To do:
Beneath this sentence is a listing. Return its lines from the one containing "Task: Open the Pinterest icon" through the last, exactly, and omit the pictures.

----------

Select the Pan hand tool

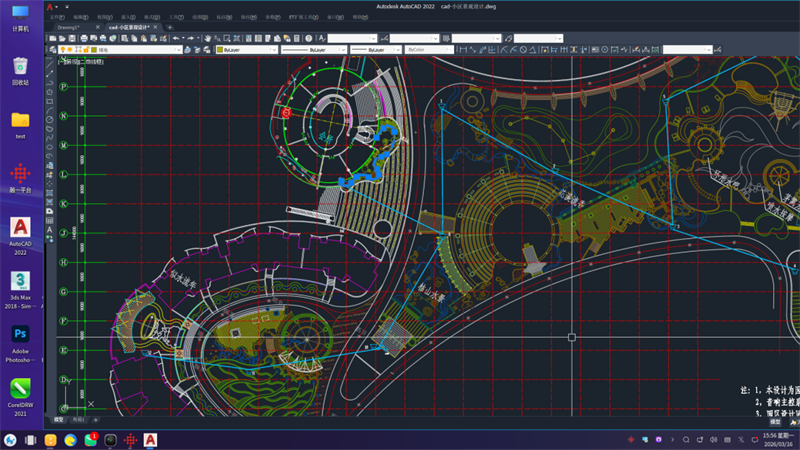click(207, 38)
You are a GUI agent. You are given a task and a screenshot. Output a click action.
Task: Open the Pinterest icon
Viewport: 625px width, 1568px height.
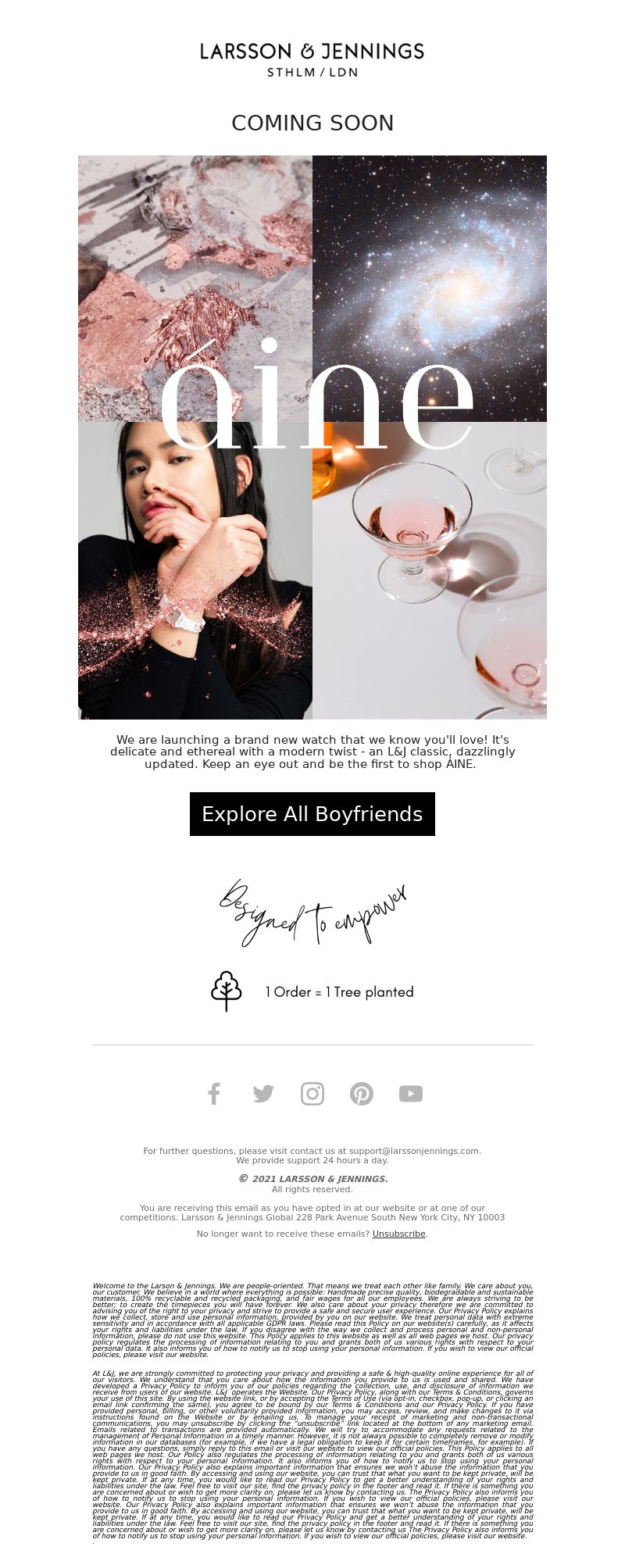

----------

Reply:
Task: Open the Pinterest icon
Viewport: 625px width, 1568px height.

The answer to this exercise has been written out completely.